[Saved entries]
────────────────────
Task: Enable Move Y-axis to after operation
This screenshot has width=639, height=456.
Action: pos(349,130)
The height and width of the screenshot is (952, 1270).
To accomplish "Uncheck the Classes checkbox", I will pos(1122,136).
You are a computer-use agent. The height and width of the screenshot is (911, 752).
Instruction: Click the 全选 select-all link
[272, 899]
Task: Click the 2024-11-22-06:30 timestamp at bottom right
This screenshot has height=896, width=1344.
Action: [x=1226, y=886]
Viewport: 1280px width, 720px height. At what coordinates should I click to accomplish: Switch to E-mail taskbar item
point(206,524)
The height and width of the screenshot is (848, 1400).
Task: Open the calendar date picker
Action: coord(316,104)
────────────────────
Can you reproduce all of the data above word for word, line by line?

Task: Enable Move Y-axis to after operation
This screenshot has width=639, height=456.
Action: pos(349,130)
The height and width of the screenshot is (952, 1270).
To accomplish "Uncheck the Classes checkbox", I will pos(1122,136).
You are a computer-use agent. The height and width of the screenshot is (911, 752).
Instruction: Click the 全选 select-all link
[272, 899]
Task: Click the 2024-11-22-06:30 timestamp at bottom right
This screenshot has height=896, width=1344.
Action: [x=1226, y=886]
Viewport: 1280px width, 720px height. At what coordinates should I click to accomplish: Switch to E-mail taskbar item
point(206,524)
The height and width of the screenshot is (848, 1400).
Task: Open the calendar date picker
Action: coord(316,104)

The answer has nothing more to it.